Desde que el rey Guillermo I le nombró canciller en 1862, Otto von Bismarck puso en marcha su plan para imponer la hegemonía de Prusia sobre el conjunto de Alemania, como paso previo para una eventual unificación nacional.

Empezó por reorganizar y reforzar el ejército prusiano, al que lanzaría a continuación a tres enfrentamientos bélicos, probablemente premeditados, en todos los cuales resultó vencedor: la Guerra de los Ducados (1864), una acción concertada con Austria para arrebatar a Dinamarca los territorios de habla alemana de Schleswig y Holstein; la Guerra Austro-Prusiana (1866), un artificioso conflicto provocado a raíz de los problemas de la administración conjunta de los ducados daneses y dirigida, en realidad, a eliminar la influencia de Austria sobre los asuntos alemanes; y la Guerra Franco-Prusiana (1870), provocada por un malentendido diplomático con la Francia de Napoleón III a propósito de la sucesión al vacante Trono de España, pero encaminada de hecho a anular a Francia en la política europea, a fin de que dejara de alentar el particularismo de los Estados alemanes del sur.

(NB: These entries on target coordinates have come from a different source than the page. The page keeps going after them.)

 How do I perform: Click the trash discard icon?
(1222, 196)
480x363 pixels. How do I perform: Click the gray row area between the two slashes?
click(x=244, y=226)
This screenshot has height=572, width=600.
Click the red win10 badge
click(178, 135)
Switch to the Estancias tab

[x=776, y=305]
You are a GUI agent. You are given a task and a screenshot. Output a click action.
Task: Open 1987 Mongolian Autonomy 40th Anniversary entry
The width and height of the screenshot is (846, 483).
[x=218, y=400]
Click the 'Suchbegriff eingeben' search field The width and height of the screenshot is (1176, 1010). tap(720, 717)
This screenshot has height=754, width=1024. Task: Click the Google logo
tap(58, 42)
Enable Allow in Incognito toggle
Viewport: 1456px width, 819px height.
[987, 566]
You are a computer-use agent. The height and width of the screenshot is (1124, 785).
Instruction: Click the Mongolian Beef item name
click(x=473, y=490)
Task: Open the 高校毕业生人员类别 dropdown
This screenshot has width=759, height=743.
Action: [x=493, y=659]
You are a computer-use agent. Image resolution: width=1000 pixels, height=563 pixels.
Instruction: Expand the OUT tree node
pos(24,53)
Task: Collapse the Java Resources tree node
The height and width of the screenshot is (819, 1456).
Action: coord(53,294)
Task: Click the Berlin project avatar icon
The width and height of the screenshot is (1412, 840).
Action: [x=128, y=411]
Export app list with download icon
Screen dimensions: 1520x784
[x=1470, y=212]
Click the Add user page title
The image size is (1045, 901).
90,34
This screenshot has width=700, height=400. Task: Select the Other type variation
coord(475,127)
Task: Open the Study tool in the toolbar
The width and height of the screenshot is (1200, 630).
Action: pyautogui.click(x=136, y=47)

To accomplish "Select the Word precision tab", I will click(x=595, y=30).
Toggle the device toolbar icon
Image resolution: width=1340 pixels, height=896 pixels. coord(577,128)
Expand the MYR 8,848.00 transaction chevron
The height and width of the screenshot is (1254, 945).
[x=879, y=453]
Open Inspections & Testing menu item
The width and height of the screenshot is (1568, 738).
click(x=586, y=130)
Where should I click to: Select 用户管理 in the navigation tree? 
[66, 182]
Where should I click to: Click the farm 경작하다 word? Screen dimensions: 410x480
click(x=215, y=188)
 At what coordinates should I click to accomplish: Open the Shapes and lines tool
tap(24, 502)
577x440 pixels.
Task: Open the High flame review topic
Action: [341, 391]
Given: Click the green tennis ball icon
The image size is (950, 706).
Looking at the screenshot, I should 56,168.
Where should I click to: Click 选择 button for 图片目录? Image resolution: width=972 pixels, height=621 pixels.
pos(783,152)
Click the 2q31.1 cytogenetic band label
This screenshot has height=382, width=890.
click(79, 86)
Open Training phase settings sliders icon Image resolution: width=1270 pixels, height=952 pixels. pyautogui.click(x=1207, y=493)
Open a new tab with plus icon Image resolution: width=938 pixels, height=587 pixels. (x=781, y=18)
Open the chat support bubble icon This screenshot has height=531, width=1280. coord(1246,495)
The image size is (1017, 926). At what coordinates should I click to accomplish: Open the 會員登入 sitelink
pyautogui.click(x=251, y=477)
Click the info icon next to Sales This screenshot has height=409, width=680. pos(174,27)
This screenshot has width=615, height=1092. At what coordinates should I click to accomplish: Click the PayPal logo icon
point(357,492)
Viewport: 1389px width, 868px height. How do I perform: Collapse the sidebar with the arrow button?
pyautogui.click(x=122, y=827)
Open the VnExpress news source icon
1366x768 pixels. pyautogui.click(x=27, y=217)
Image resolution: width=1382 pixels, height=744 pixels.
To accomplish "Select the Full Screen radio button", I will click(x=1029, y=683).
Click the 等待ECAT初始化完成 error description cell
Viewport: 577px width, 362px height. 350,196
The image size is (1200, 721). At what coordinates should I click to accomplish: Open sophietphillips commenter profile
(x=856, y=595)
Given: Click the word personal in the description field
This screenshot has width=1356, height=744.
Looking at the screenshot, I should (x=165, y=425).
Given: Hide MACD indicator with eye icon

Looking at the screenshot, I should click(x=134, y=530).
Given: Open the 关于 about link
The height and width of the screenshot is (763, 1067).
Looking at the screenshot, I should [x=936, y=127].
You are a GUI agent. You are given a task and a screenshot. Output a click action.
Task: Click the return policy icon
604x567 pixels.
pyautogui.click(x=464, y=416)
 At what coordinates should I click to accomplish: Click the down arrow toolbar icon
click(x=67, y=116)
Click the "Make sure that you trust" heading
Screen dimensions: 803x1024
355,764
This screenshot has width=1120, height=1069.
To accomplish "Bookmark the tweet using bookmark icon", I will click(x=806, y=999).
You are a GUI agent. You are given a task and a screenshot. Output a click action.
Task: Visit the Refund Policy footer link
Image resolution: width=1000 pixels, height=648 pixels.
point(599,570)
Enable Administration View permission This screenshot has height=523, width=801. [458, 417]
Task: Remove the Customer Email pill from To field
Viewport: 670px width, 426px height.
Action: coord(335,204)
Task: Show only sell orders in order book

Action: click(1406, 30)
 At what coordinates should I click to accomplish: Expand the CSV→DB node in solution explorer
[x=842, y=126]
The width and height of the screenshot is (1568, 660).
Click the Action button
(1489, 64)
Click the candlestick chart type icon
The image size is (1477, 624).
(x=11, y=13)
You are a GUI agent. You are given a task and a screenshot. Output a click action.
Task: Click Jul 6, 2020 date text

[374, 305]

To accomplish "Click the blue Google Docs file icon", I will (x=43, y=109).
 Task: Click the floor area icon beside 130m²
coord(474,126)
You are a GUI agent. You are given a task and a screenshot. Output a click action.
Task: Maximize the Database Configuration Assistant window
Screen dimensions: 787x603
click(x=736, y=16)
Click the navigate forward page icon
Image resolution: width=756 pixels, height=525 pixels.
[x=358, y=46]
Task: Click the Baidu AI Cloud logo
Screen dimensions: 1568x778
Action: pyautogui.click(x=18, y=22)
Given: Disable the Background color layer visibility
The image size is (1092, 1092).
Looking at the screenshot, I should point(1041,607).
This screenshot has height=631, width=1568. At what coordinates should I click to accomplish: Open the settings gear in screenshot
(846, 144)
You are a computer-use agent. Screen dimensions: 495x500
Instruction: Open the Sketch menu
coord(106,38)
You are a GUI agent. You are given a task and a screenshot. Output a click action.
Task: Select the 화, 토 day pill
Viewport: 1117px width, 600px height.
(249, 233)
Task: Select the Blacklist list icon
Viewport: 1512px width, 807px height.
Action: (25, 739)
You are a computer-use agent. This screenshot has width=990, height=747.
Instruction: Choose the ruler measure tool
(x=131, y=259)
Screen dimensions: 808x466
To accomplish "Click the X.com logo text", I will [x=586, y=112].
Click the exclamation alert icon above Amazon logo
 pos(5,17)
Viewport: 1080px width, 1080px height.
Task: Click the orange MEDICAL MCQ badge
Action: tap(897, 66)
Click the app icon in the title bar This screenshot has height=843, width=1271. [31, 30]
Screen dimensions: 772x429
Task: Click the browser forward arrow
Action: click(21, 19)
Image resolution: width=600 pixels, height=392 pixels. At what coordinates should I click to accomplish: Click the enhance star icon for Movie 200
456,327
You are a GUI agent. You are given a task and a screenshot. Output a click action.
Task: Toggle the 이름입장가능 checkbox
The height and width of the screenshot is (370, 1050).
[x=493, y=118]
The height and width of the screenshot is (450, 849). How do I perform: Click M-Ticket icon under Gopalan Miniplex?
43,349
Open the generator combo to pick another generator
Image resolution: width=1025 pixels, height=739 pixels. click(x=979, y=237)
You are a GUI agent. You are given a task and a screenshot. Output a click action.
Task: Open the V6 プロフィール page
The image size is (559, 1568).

En cada una de aquellas guerras, Prusia acrecentó su poderío y extendió su territorio: en 1867 ya fue capaz de unir a la mayor parte de los Estados independientes que subsistían en Alemania, formando la Confederación de la Alemania del Norte; en 1871, además de anexionarse las regiones francesas de Alsacia y Lorena, impuso la creación de un único Imperio Alemán bajo la corona de Guillermo I, del que solo quedó excluida Austria. La política interior de Bismarck se apoyó en un régimen de poder autoritario, a pesar de la apariencia constitucional y del sufragio universal.